Cela fait 53 ans que je patauge dans la peinture alors que je n’aime pas me salir les doigts. Mais bon...la peinture a surtout la couleur de la pensée, il faut se méfier de ses habits clinquants et sa nudité n’est pas permise à tous, sans effort ni délicatesse.
Je me suis lancé, en cette année emblématique de révolte, en 1968, où je rêvais de farcir les châssis de vers xylophages afin que les tableaux s’écroulent... je me suis lancé, à proposer une autre vision ou utilisation du tableau.
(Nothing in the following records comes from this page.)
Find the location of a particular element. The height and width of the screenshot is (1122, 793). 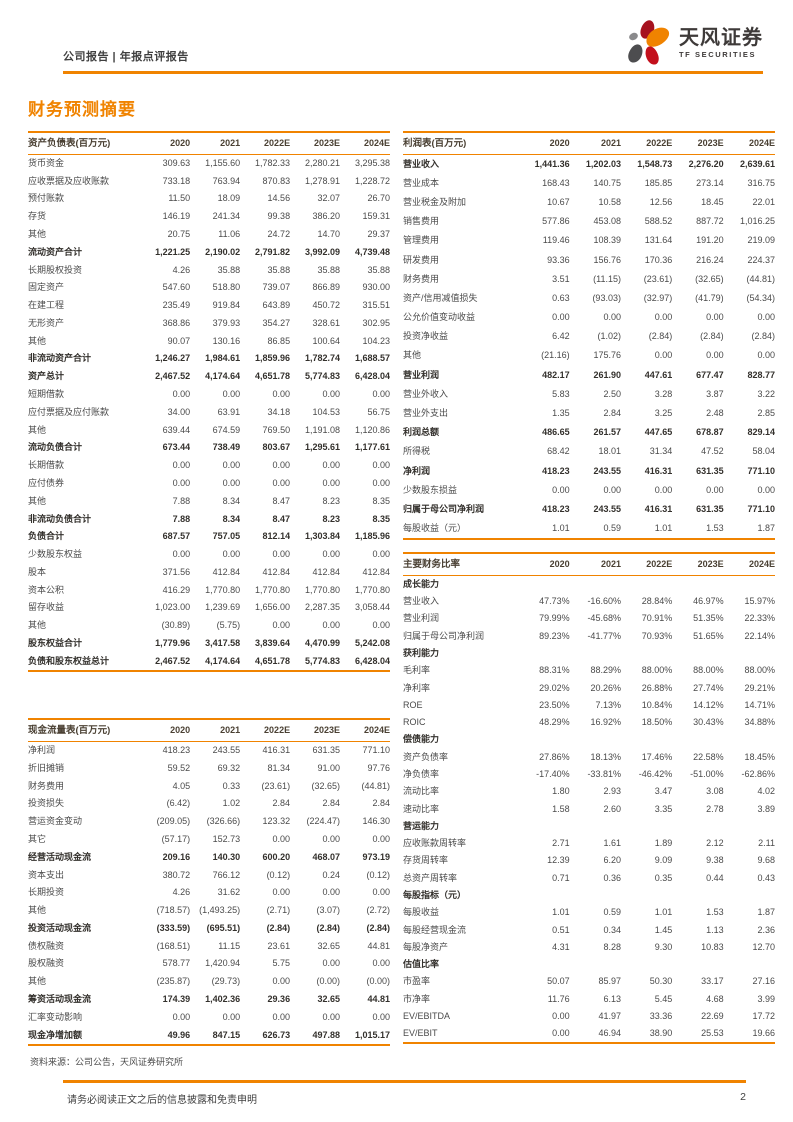

cell-value: 44.81 is located at coordinates (378, 946).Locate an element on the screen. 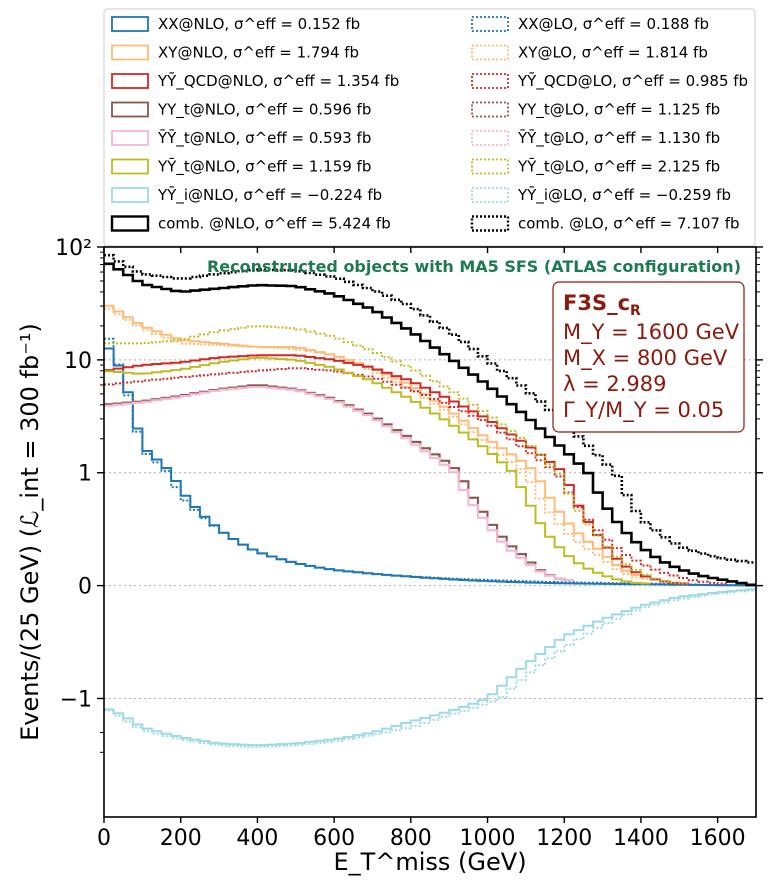 The height and width of the screenshot is (892, 774). annotation-box is located at coordinates (648, 357). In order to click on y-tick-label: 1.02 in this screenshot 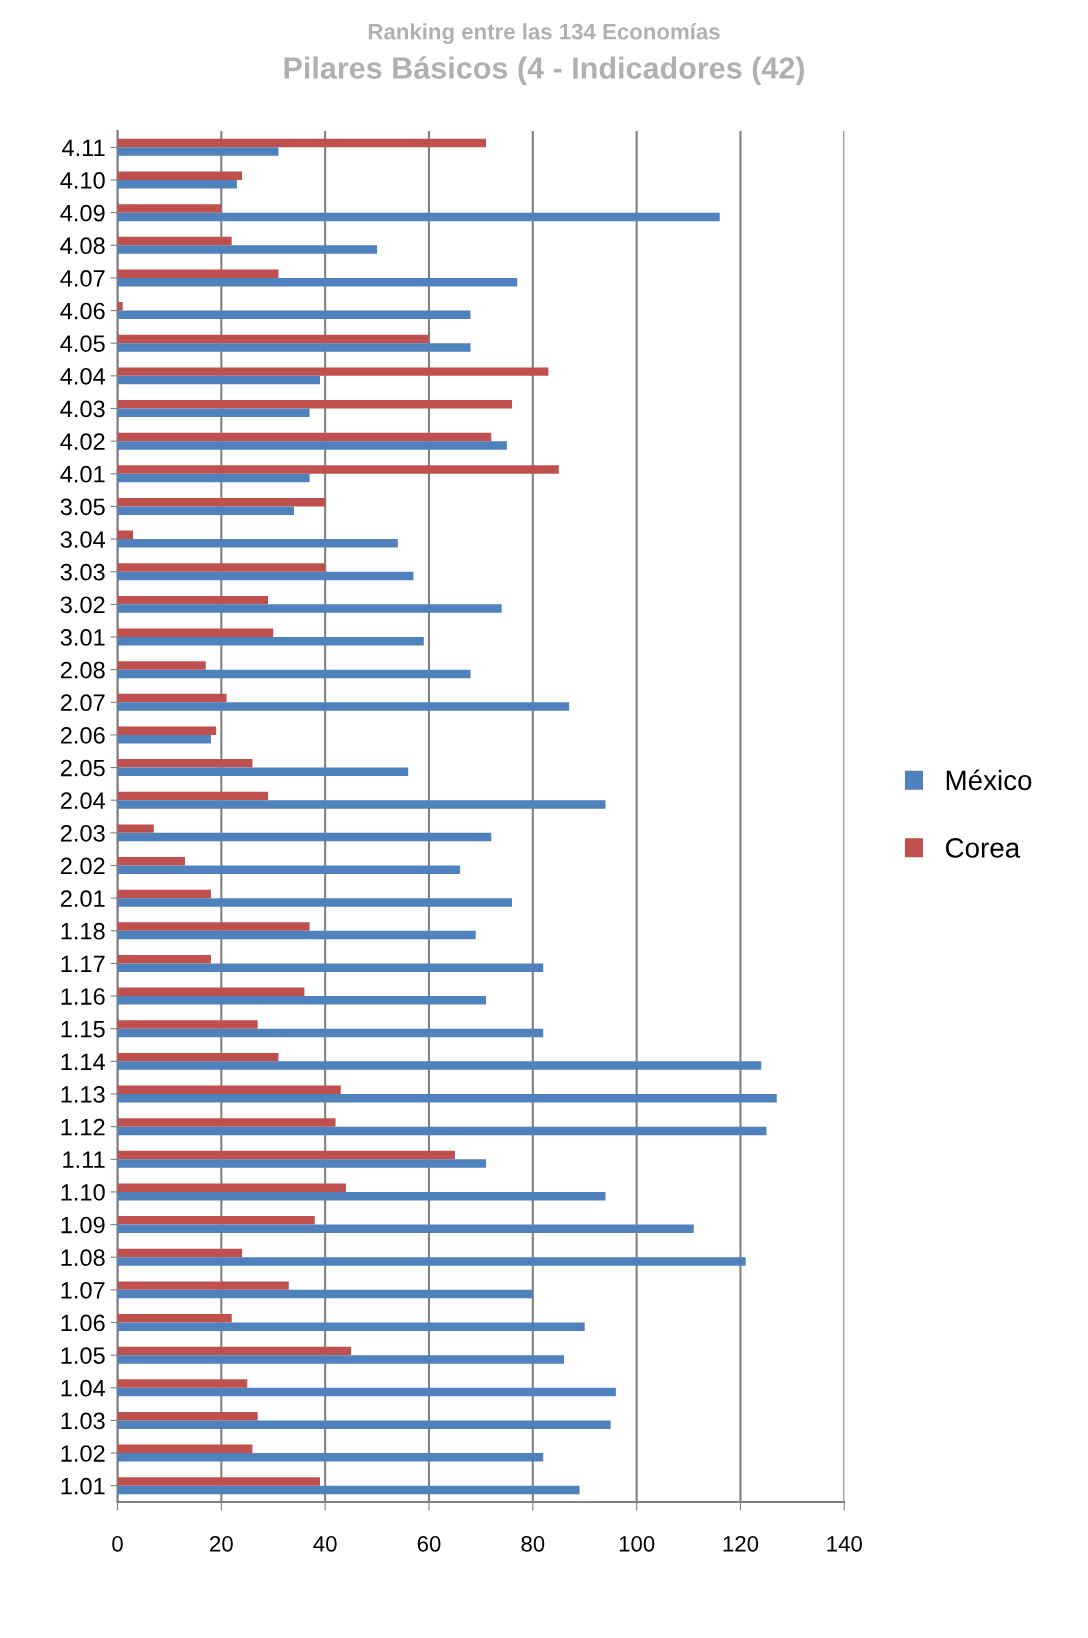, I will do `click(83, 1454)`.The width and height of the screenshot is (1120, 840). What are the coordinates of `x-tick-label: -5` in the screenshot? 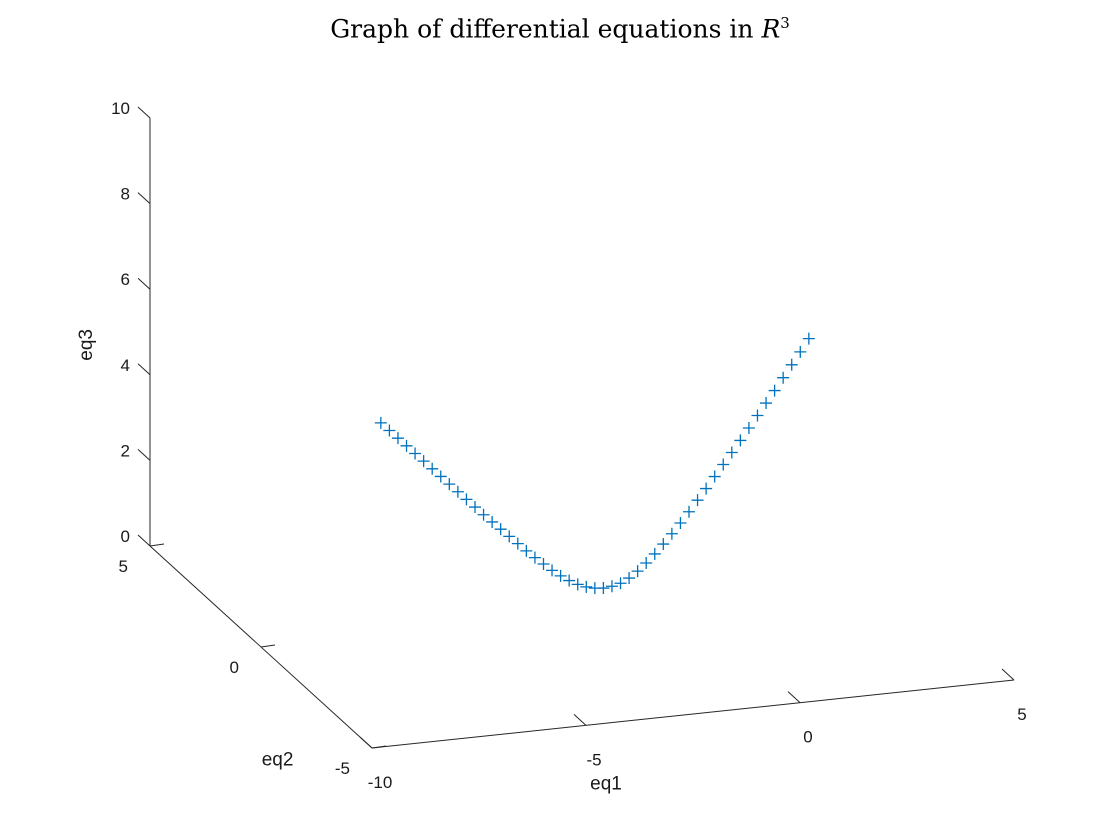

À vrai dire, un peu avant, car à l’école des arts décoratifs de Nice, je me posais cette question apparemment stupide : comment rendre la profondeur avec une seule couleur ? Et bien, je n’ai cessé de répondre à cette question, par affinages successifs et selon, au moins, deux chemins. Le premier, est que, évidemment, sur un espace prédéterminé comme la toile tendu sur châssis, cela ne m’était pas possible, je ne voyais pas comment faire. Il fallait donc sortir de cet enclos de platitudes et de profondeurs illusoires.
Je l’ai fait en faisant participer l’espace physique, volumétrique environnant, c’est à dire, le lieu même où étaient posés mes objets. On peut le voir encore ici dans ces pièces exposées.
Le deuxième a été de considérer la peinture, beaucoup plus par sa masse que par sa couleur. La masse a une profondeur, bien visible et sans doute, d’autres, moins visible. Vous comprendrez que l’utilisation de ciments et de papiers mâchés, que l’on voit ici se rattache à cette option. C’est que j’ai considéré le ciment ou le béton ou le papier mâché comme de la peinture. Ils en ont les caractéristiques, d’abord de mollesse, puis de rigidité que leur donne le temps et j’ai joué beaucoup avec cela. Les formes qui en ont émergées, généralement, sont les résultats de leurs manipulations et confrontations.
Mais vous voyez ici aussi, des figures. Et peut-être cachent-elles ceci où cela si l’on ne tient compte que d’elles. C’est dire qu’il y a eu, dans mon travail, à un moment donné, une insertion, de dessins préconçus, doublement préconçus. Je ne vais pas vous raconter le fil un peu long et tortueux qui m’a amené à ces figures préhistoriques et qui me vaut d’être ici.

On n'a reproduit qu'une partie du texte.